The National Marine Manufacturers Association was thrown yet another curveball as Key Biscayne made moves to sue the city of Miami over plans to hold the Miami International Boat Show at the Miami Marine Stadium in 2016.

“We continue to work with the city of Miami on the planning for the 2016 Miami International Boat Show and will continue to work with the businesses on Virginia Key and the officials of Key Biscayne to ease their concerns,” NMMA spokeswoman Ellen Hopkins told Trade Only Today, without specifically addressing concerns the village raised at a board meeting.

The NMMA owns and produces the show, which has traditionally taken place at the Miami Beach Convention Center, but that venue is slated for renovation in 2016 and 2017.

The Key Biscayne Village Council voted late Tuesday to file a lawsuit against the city of Miami over a project in the works to rehabilitate the historic Miami Marine Stadium and redevelop the surrounding area, according to the Miami Herald.

Village officials worry that a planned $16 million outdoor event space on the stadium grounds will be used to host dozens of Rickenbacker Causeway-clogging events, such as the Miami boat show, which is moving to the site in 2016.

The village will file suit next week and then immediately stay the proceedings and enter into mediation, village attorney Stephen Helfman told the newspaper.

Village officials say they’ve tried to explain their position during informal face-to-face meetings, but have been ignored.

“You didn’t even listen to us,” councilman Luis Felipe de la Cruz told deputy Miami city manager Alice Bravo, according to the newspaper. “You told us that phrase that I love, that we would be ‘at the table.’ At the table for what? To be spoon-fed whatever you wanted to tell us?”

The unusual vote in Key Biscayne is the latest sign of dissent, or even distrust, between Miami and its neighbors. On Jan. 14 Miami Beach officials agreed to spend as much as $200,000 to study the traffic effects of a planned megayacht marina, hotel and retail project on Miami’s Watson Island even though Miami’s deputy planning director told them that a traffic study commissioned by the developer showed that the project would have a negligible impact on the MacArthur Causeway.

The city of Miami says Key Biscayne residents have nothing to fear when it comes to the Marine Stadium property. Bravo, Miami’s chief of infrastructure, told village officials Tuesday that their concerns were unfounded.

“I know there are folks concerned about the level of investment the city is putting in here, and it’s because we plan to run this as an event venue, and that’s not the case,” Bravo said.

In November the city rejected a plan presented by the not-for-profit Friends of Miami Marine Stadium to conduct a $30 million rehabilitation of the historic waterfront stadium — shuttered since Hurricane Andrew in 1992 — and invest another $90 million into the surrounding area to build the flex park, as well as dry boat storage and a marine exhibition center, another concern for village officials.

Miami commissioners agreed that they were better off pursuing a redevelopment plan themselves. So far, the only commitment they have made is to spend the millions to line the area east of the stadium with utilities and pave it in order to host the boat show.

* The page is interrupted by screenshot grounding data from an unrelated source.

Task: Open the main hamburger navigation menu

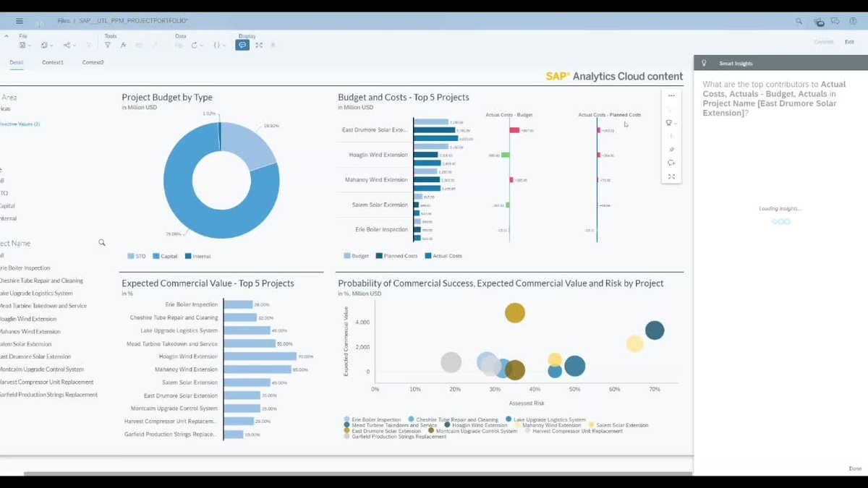Action: coord(20,22)
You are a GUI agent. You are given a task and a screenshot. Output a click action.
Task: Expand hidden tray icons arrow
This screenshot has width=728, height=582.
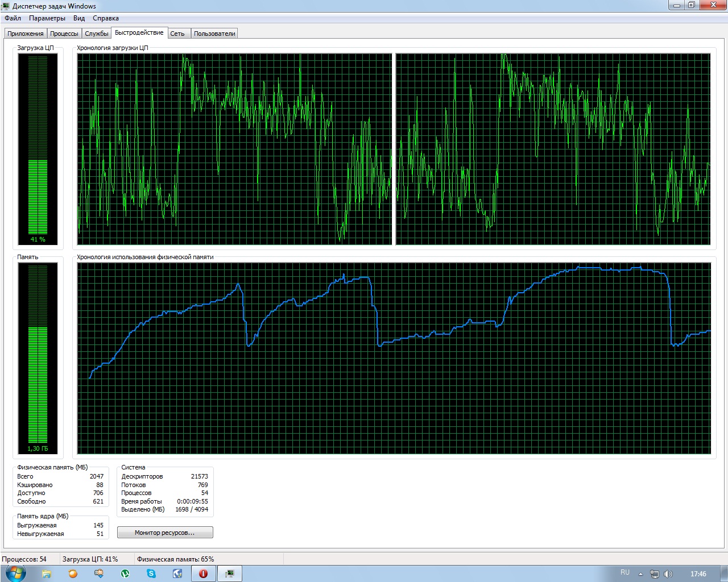coord(640,574)
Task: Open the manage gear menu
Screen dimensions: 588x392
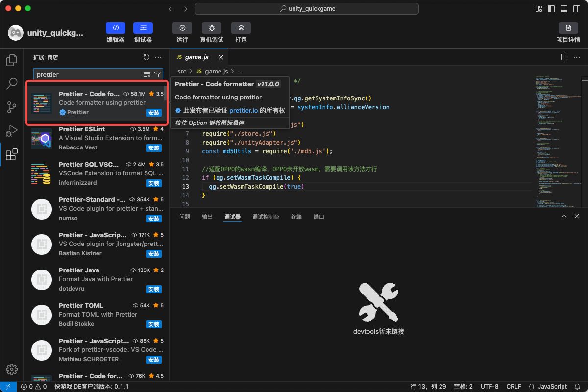Action: pos(12,369)
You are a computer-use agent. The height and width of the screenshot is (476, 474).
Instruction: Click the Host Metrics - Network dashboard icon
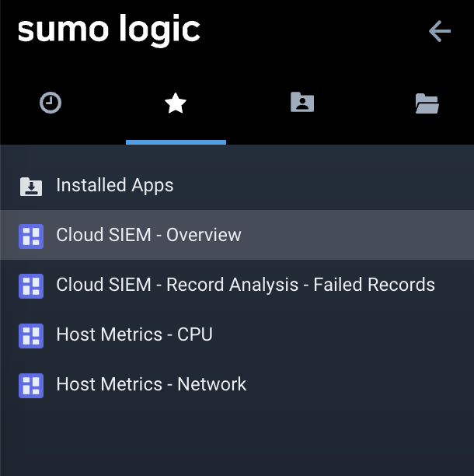point(31,385)
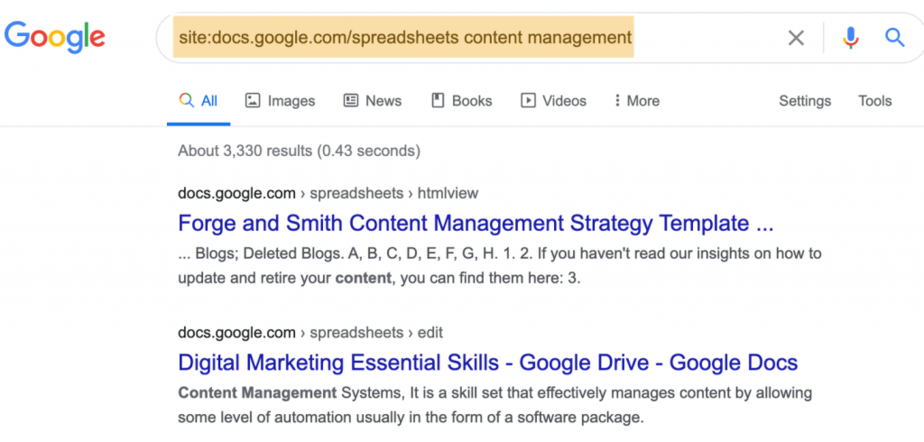Switch to the Images tab
Screen dimensions: 924x442
click(x=280, y=101)

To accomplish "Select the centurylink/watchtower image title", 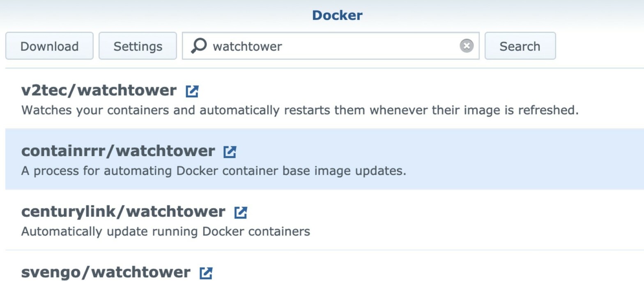I will pos(123,212).
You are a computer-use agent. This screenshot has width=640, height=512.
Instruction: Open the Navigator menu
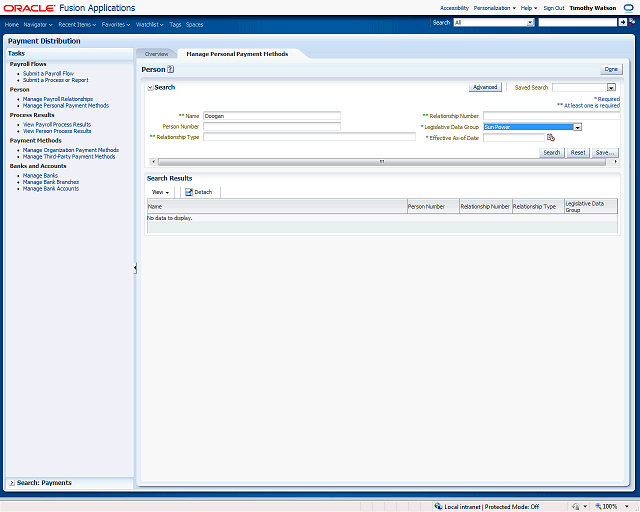[x=38, y=23]
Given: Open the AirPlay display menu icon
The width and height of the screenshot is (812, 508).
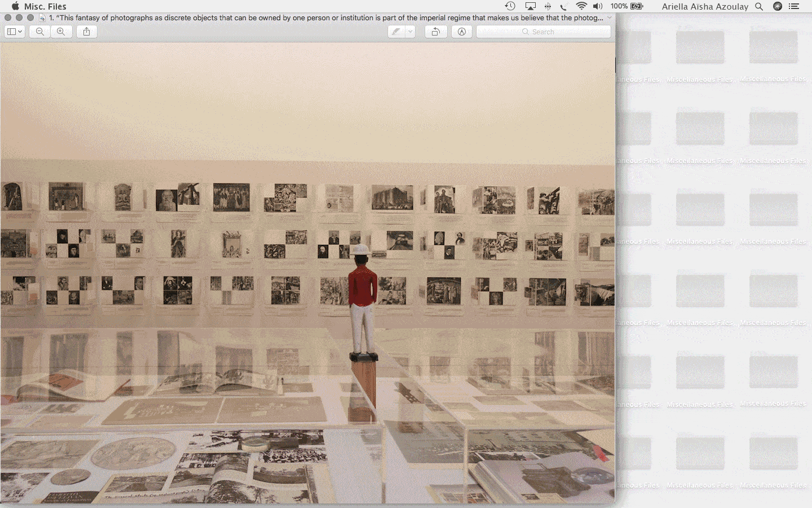Looking at the screenshot, I should (530, 6).
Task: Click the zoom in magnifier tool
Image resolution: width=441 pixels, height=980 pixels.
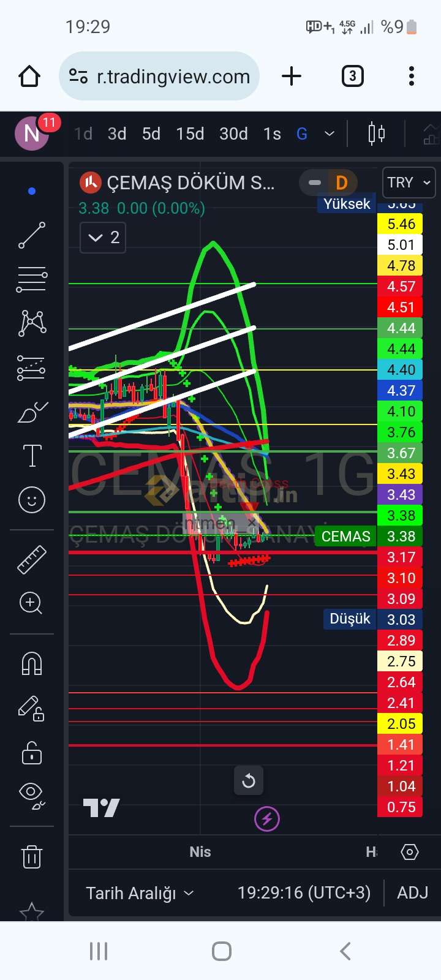Action: coord(32,603)
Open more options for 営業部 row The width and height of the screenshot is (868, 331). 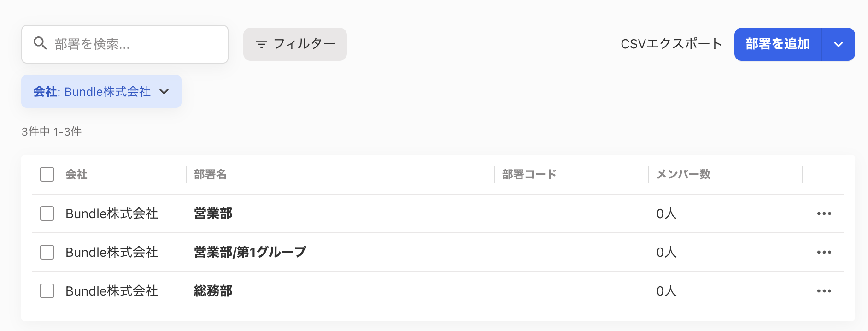pos(824,213)
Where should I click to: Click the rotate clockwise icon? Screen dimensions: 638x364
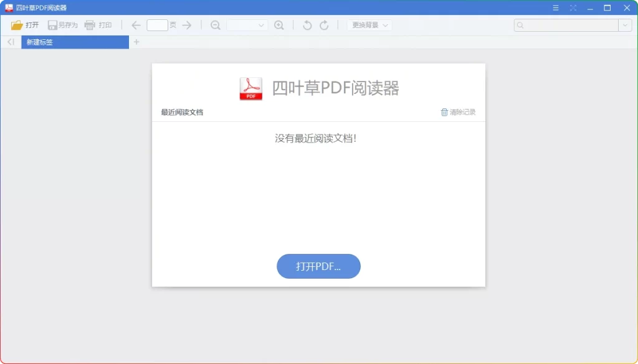point(323,25)
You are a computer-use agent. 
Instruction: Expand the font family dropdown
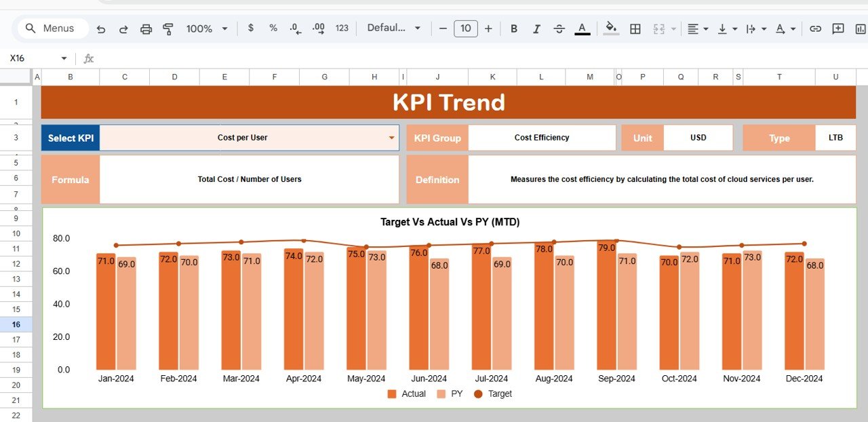394,28
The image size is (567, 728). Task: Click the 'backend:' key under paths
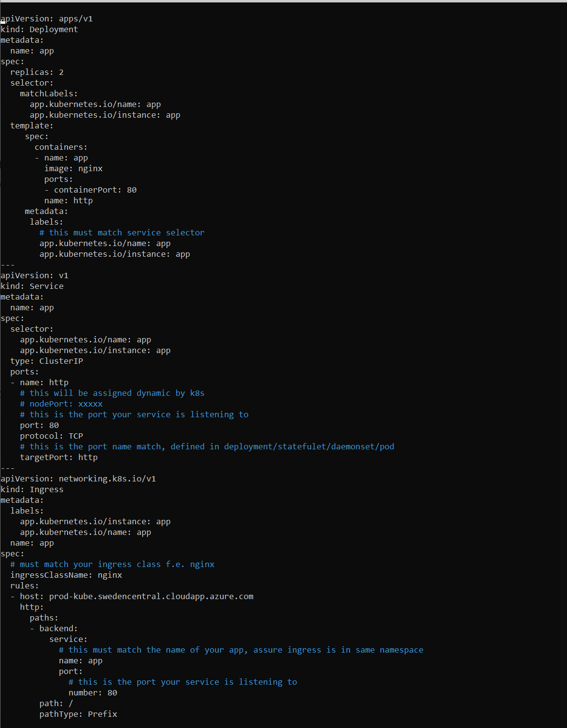pos(58,629)
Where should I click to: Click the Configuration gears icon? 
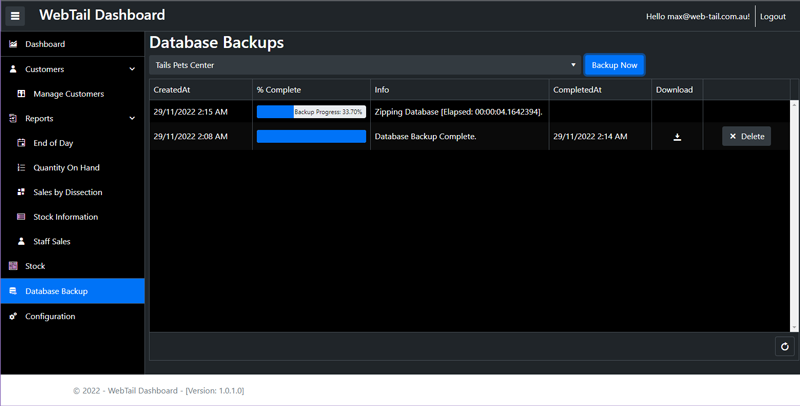13,316
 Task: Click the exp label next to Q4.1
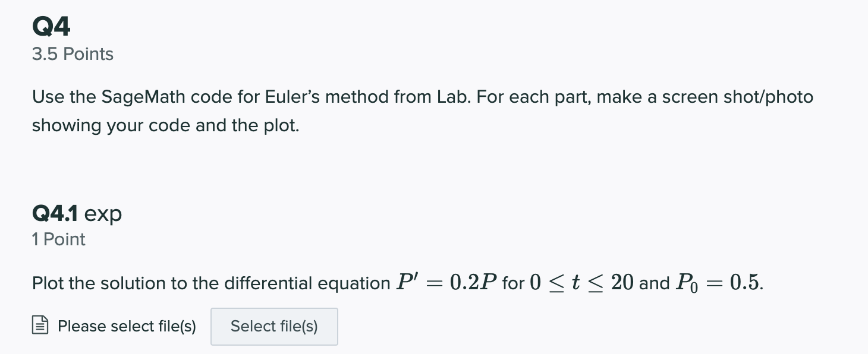(x=103, y=214)
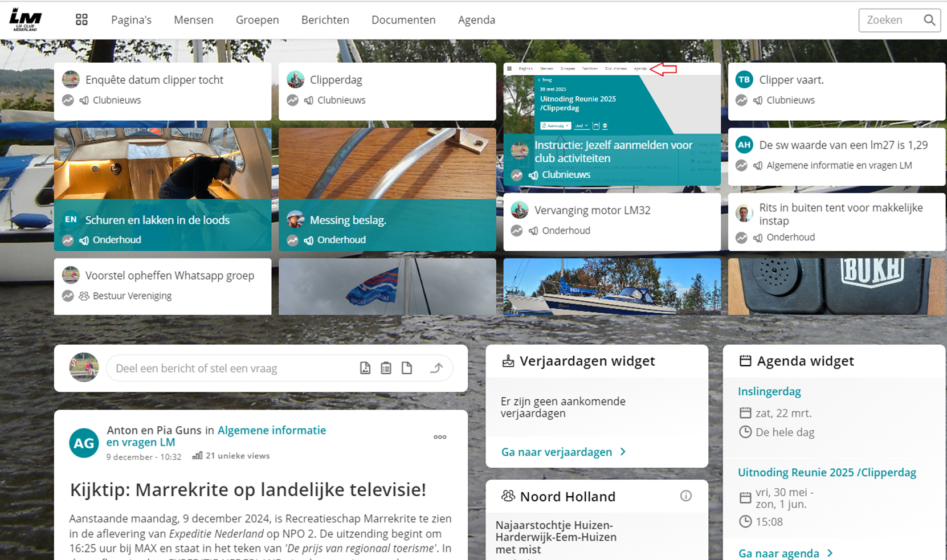Click the image attachment icon in composer
This screenshot has height=560, width=947.
click(x=365, y=368)
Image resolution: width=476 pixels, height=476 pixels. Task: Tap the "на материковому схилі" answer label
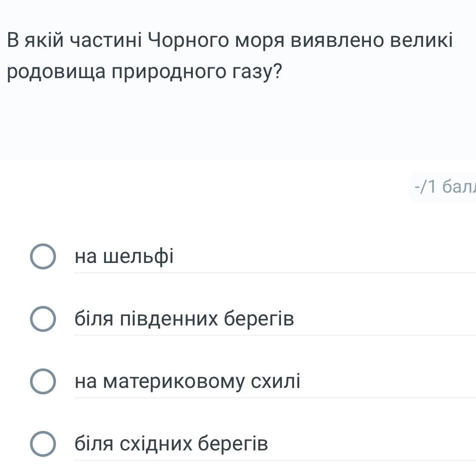[x=187, y=381]
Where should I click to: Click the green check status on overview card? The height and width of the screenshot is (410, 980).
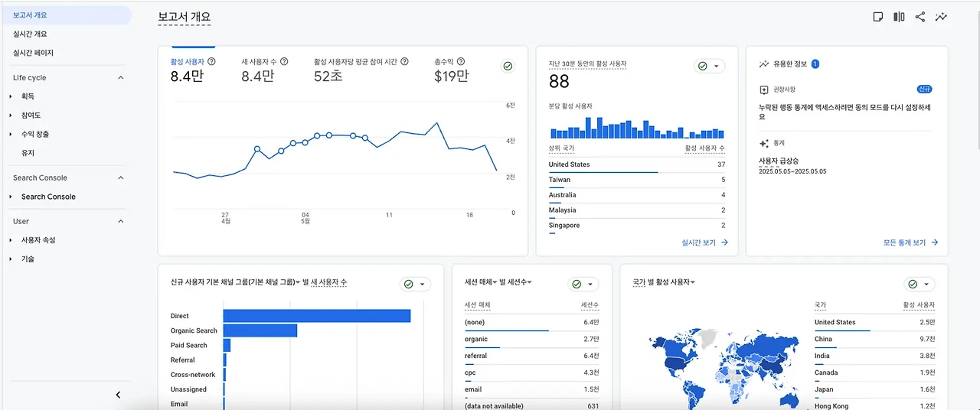click(x=508, y=67)
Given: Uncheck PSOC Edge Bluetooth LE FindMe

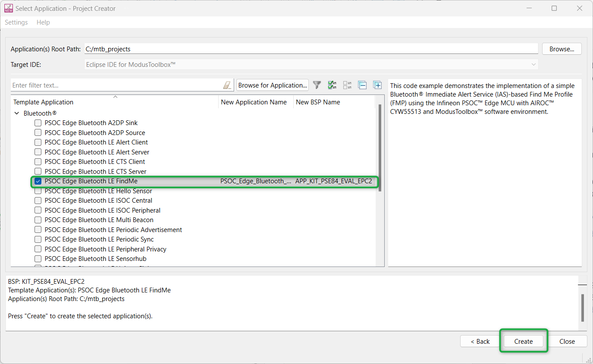Looking at the screenshot, I should [38, 181].
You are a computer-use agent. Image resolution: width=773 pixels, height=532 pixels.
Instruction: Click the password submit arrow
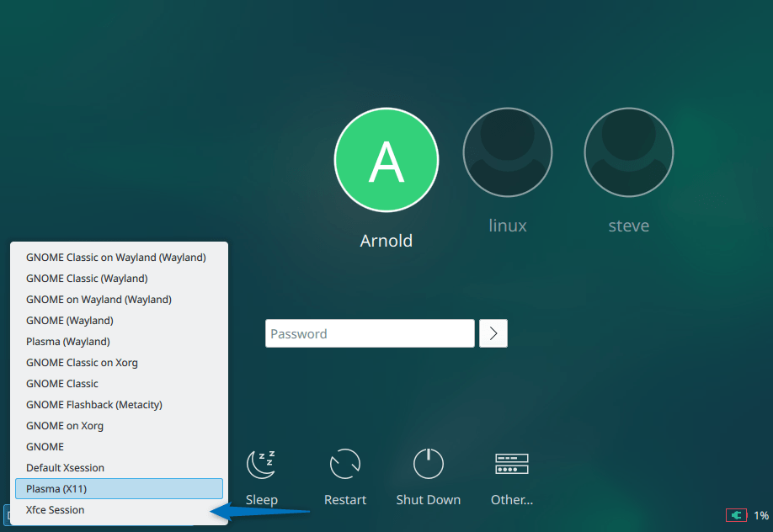pyautogui.click(x=493, y=333)
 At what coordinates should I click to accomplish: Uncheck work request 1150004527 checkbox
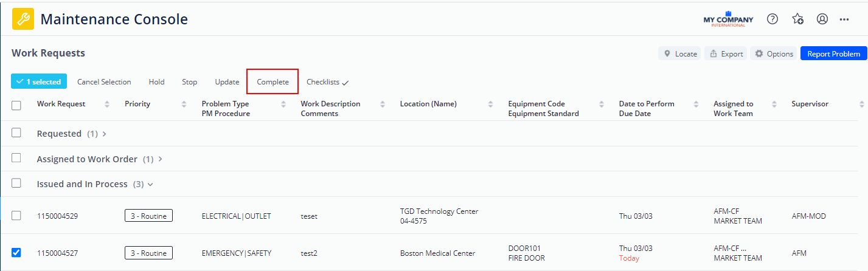16,252
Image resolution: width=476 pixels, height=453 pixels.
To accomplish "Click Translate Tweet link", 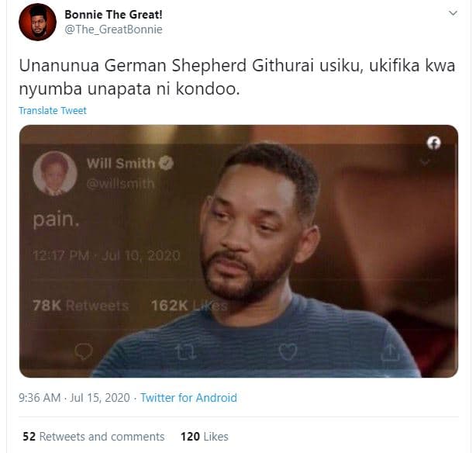I will point(53,111).
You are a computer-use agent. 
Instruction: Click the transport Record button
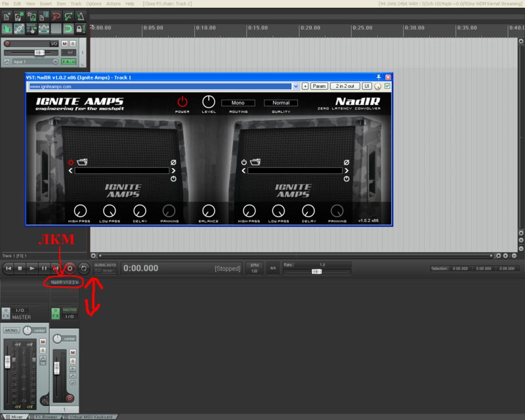click(70, 268)
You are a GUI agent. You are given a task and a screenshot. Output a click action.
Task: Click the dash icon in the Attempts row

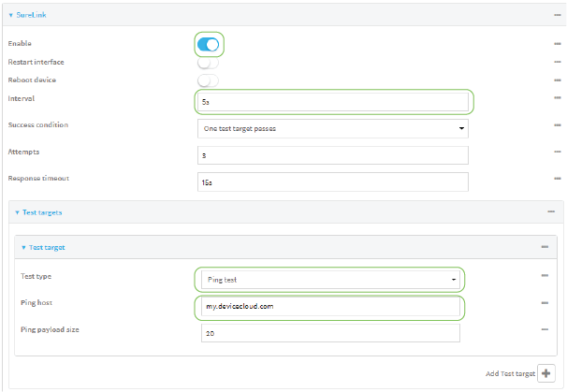tap(557, 152)
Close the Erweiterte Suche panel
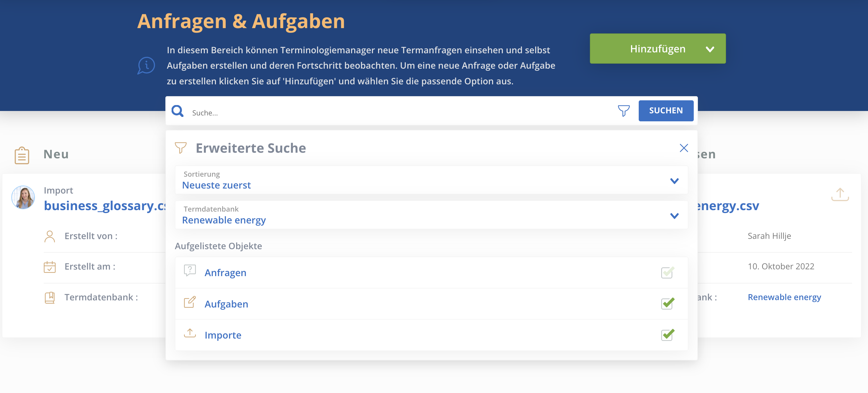This screenshot has width=868, height=393. [684, 148]
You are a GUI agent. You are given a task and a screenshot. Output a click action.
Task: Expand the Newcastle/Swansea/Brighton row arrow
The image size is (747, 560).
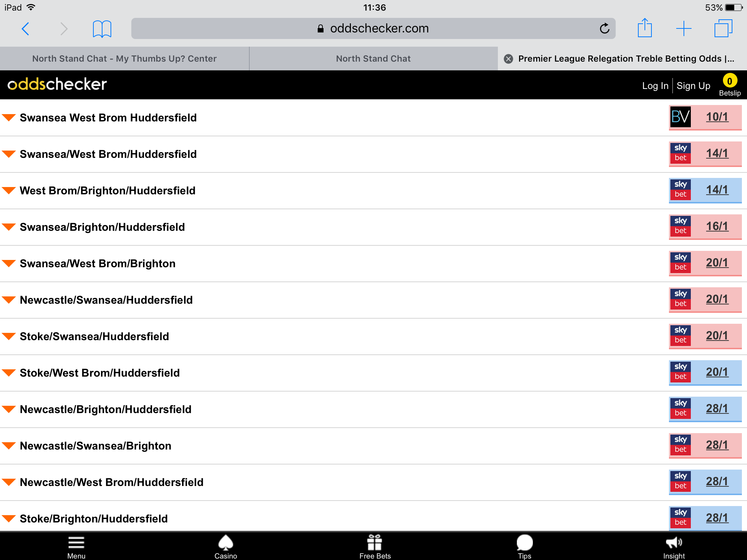(x=9, y=446)
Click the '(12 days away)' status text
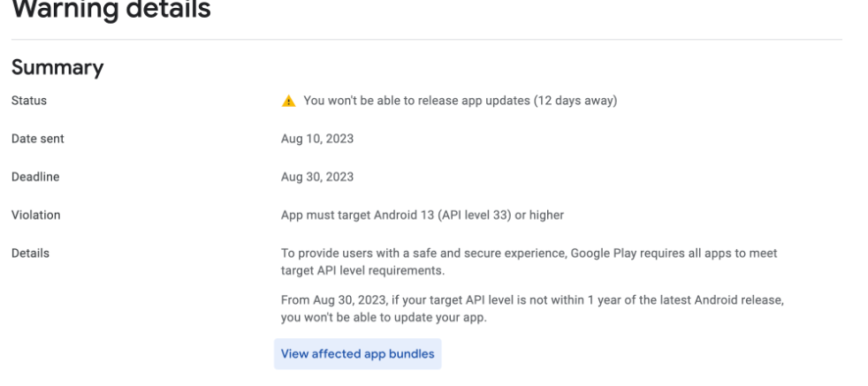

On Tuesday afternoon, several Miami commissioners met with the city administration to discuss the city’s plans for redeveloping Miami Marine Stadium. They couldn’t agree about how to operate the stadium site, fund improvements or solicit partners, the newspaper reported.

“We cannot commit to Key Biscayne that there’s only going to be one boat show a year and the rest is going to be a passive park for the Key Biscayners to play,” Mayor Tomás Regalado said.

The city has until April 16 to come up with the money for a stadium rehabilitation and a plan for the project or risk losing a $3 million county grant.